The plot above show frequency of employee that have specific performance score by each manager. “Exceeds” is the best level performance and “PIP” is the lowest. We know that Brannon Miller is the best manager because he has the highest number of great employee, in contrast, John Smith is the worst.

But is this plot enough to tell what is happening between employee and its manager relation to their performance score? I think its not. Maybe Brannon Miller has so many employee that if we calculate by frequency he looks as the best.

# showing the number of rows per manager
hrd_clean %>% 
   group_by(ManagerName) %>% 
   count() %>% 
   arrange(-n)

Is now clear that Brannon Miller has lot of employee under its name compared to most manager. Let’s wrangle the data to see the percentage of best employee by the total of employee from each manager.

manager_perf <- table(hrd_clean$ManagerName,hrd_clean$PerformanceScore) %>% 
  as.data.frame() %>% 
  pivot_wider(names_from = "Var2",values_from = "Freq") %>% 
  mutate(perc_exceed = round( Exceeds / (Exceeds + `Fully Meets` + `Needs Improvement` + PIP),3),
         perc_pip = round(PIP/ (Exceeds + `Fully Meets` + `Needs Improvement` + PIP),3))

manager_perf

The table above is the result of our aggregation. Now we have the information about each manager’ employee performance and its percentage. Let’s draw a plot about it

manager_perf %>% 
   select(c(Var1,Exceeds,perc_exceed)) %>% 
   pivot_longer(cols = c(Exceeds,perc_exceed)) %>% 
   ggplot(aes(x = value, y = reorder(Var1,value))) +
   geom_col(aes(fill = name),show.legend = F) +
   scale_fill_manual(values = c("#bf0808","#3b3b3b")) +
   facet_wrap(~name,scales = "free_x") +
   labs(title = "Best Employee Performance by Manager",
        subtitle = "Frequency and Percentage",
        x = "Value", y = "Manager Name") +
   theme_minimal()

Task brief
Can you carry on the R walkthrough on employee performance scores by manager, picking up right after its last plotting code?

Raw data
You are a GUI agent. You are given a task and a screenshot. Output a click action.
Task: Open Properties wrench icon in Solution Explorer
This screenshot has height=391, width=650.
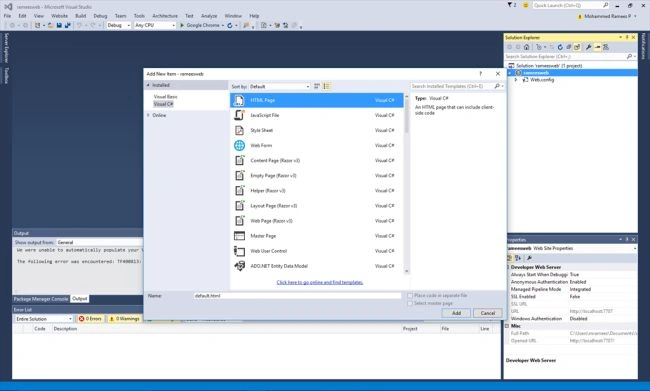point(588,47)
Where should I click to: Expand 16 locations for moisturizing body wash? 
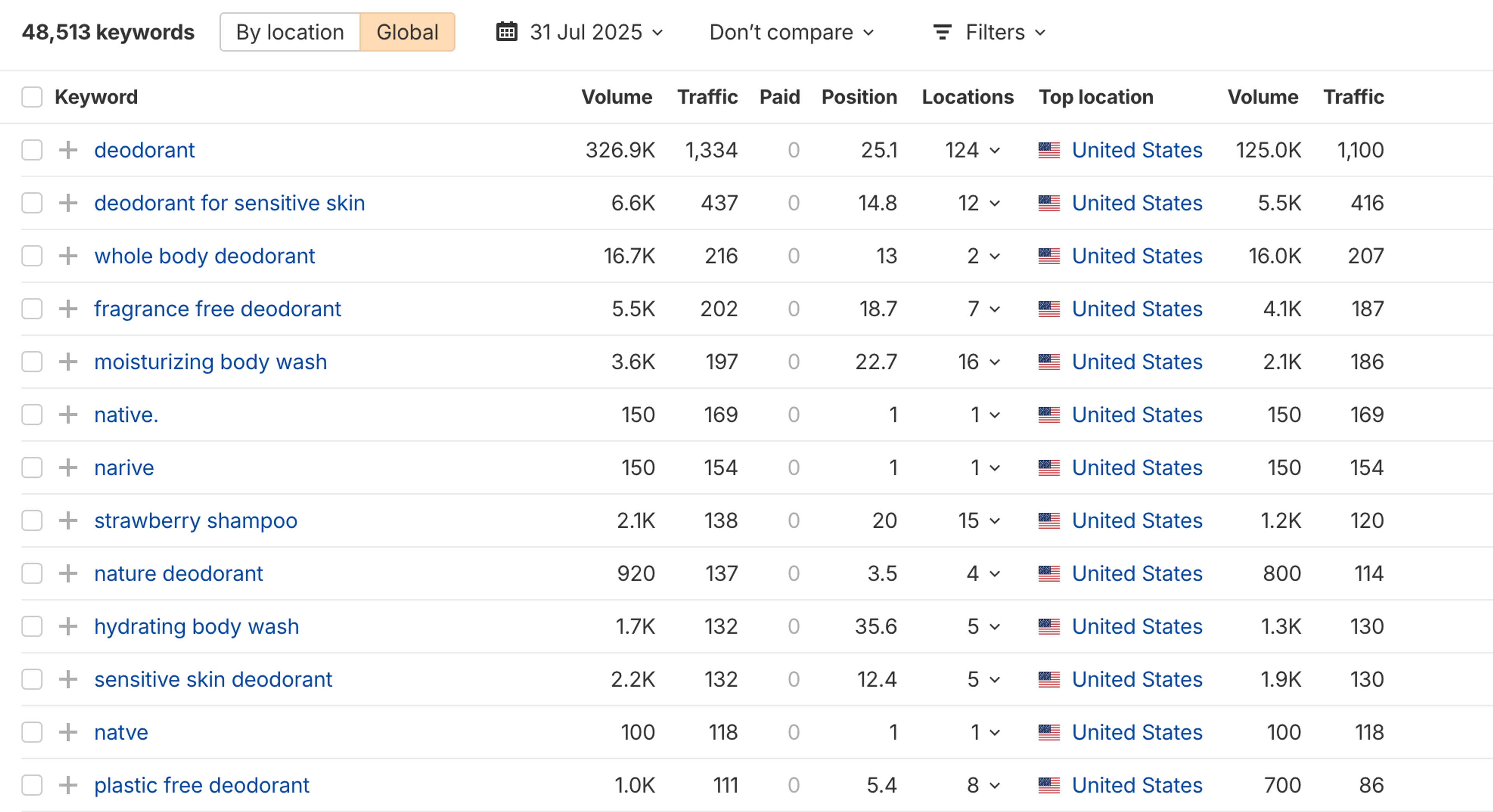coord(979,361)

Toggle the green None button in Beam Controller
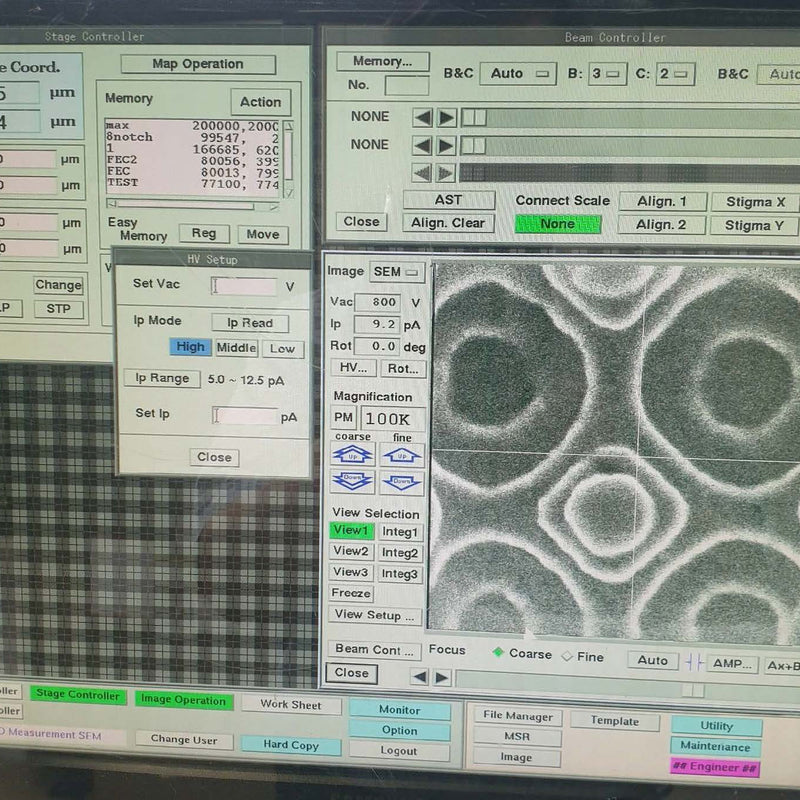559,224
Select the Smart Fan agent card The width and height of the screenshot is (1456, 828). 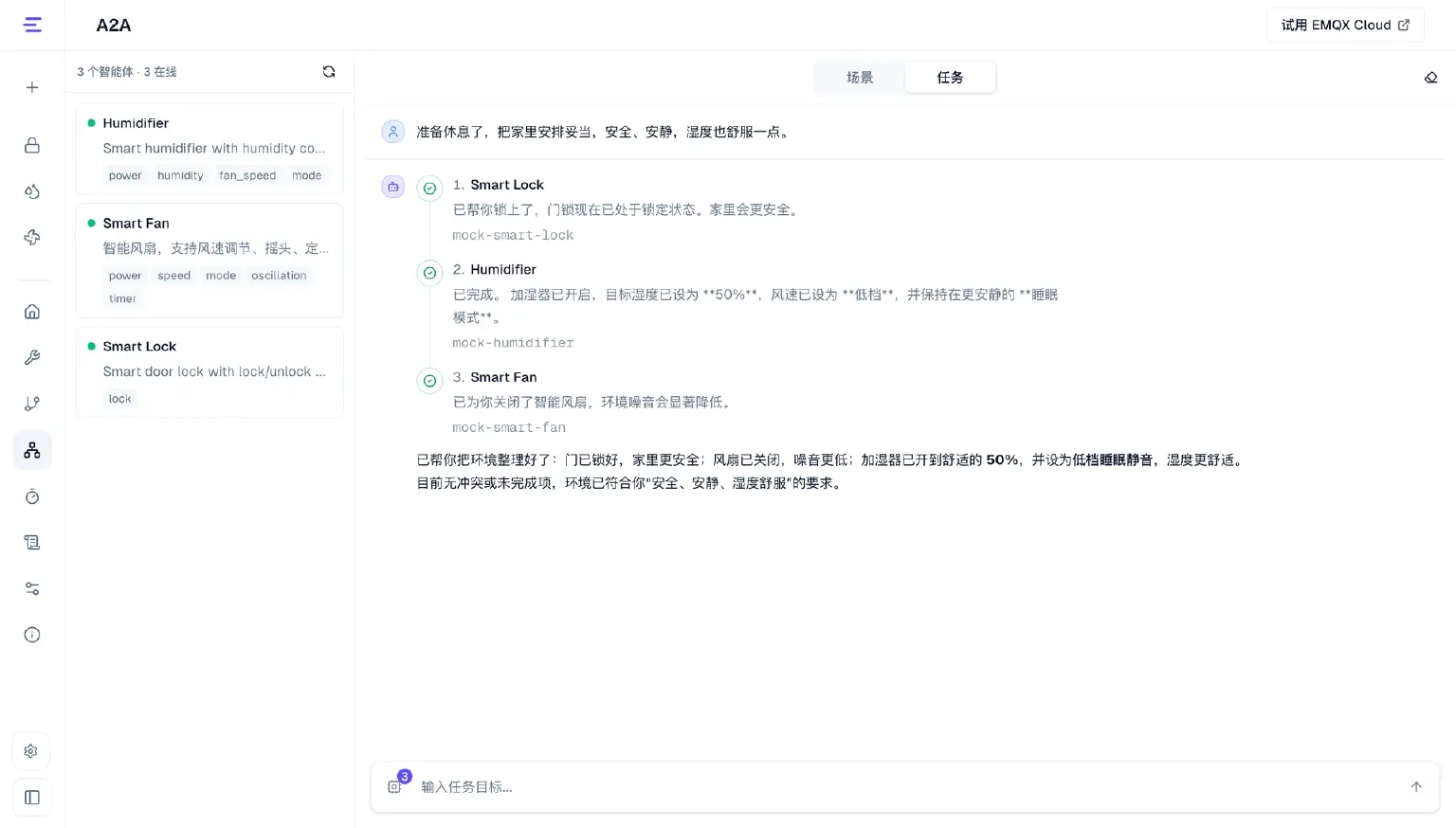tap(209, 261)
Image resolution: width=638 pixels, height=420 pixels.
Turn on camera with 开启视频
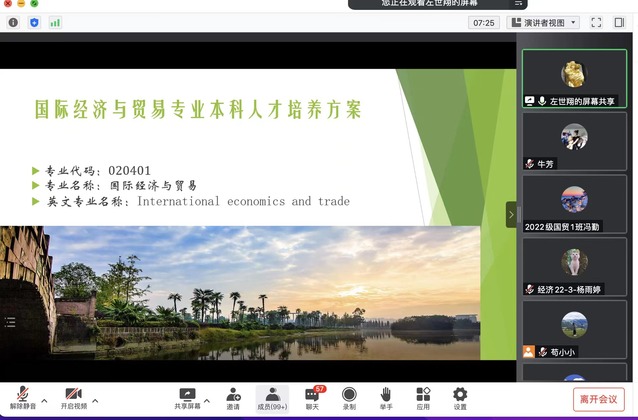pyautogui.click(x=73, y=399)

...

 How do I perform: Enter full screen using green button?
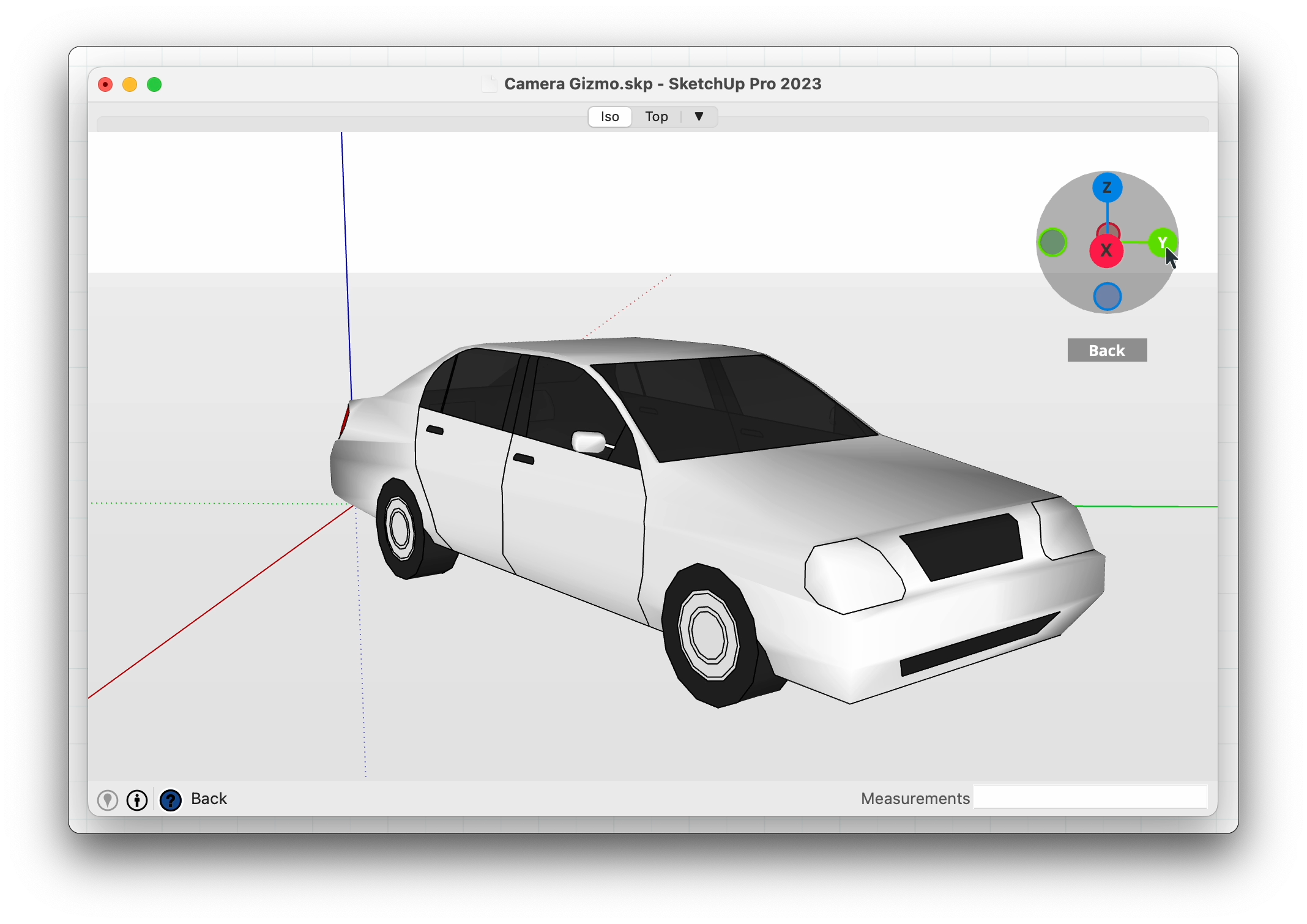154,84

Expected answer
Now is true that Brannon Miller is the best Manager because not only by frequency of high performanced employee, but also by percentage. More than 30% of his employee has high performance. But we also know that Amy Dunn, the second best, is not actually the second best. Alex Sweetwater is better than her by percentage of their employee. With this type of information we can draw a correct conclussion because the calculation is balanced. Is important to share information that is the most true, rather than we ‘want’.

manager_perf %>% 
   select(c(Var1,PIP,perc_pip)) %>% 
   pivot_longer(cols = c(PIP,perc_pip)) %>% 
   ggplot(aes(x = value, y = reorder(Var1,value))) +
   geom_col(aes(fill = name),show.legend = F) +
   scale_fill_manual(values = c("#bf0808","#3b3b3b")) +
   facet_wrap(~name,scales = "free_x") +
   labs(title = "Worst Employee Performance by Manager",
        subtitle = "Frequency and Percentage",
        x = "Value", y = "Manager Name") +
   theme_minimal()

Well its true that John Smith has the lowest performance employee, both by frequency or percentage. Kissy sulivan however is the second best in both good and bad performance employee. Based on this founding the HR team can develop some action to improve the employe performance but also considering the manager influence.

2.3.3 Is there any inequality in the company based on its pay rate? are there some departments that are paid more?

hrd_clean %>% 
  group_by(Department) %>% 
  summarise(avg_PayRate = mean(PayRate),
            median_PayRate = median(PayRate),
            min_PayRate = min(PayRate),
            max_PayRate = max(PayRate)) %>% 
   arrange(-median_PayRate)

From the aggregation result we know Production department has the lowest average and median compated to other department, the median is not even a half of 4 highest payrate median. We know every department have different workload and there are always other factors that affect the salary. So we can’t directly say that there is an equality in payRate in different departments. We can get better insight if we analyze the payRate by each department

hrd_clean %>% 
   filter(Termd == 0) %>% 
   select(PayRate,Department,WorkingDay) %>% 
   ggplot(aes(x = WorkingDay, y = PayRate)) +
   geom_point(aes(col = WorkingDay),show.legend = F) +
   scale_color_continuous(low = "#3b3b3b",high = "#bf0808") +
   facet_wrap(~Department) +
   labs(title = "PayRate and WorkingDay Correlation",
        subtitle = "by each department") +
   theme_minimal()

Its a common knowledge that the longer employee work in same company, the higher the salary. But from the plot above, for every department, there is no correlation between WorkingDay and PayRate.

GGally::ggcorr(hrd_clean %>% 
                 select_if(is.numeric),label = T,legend.position = "none")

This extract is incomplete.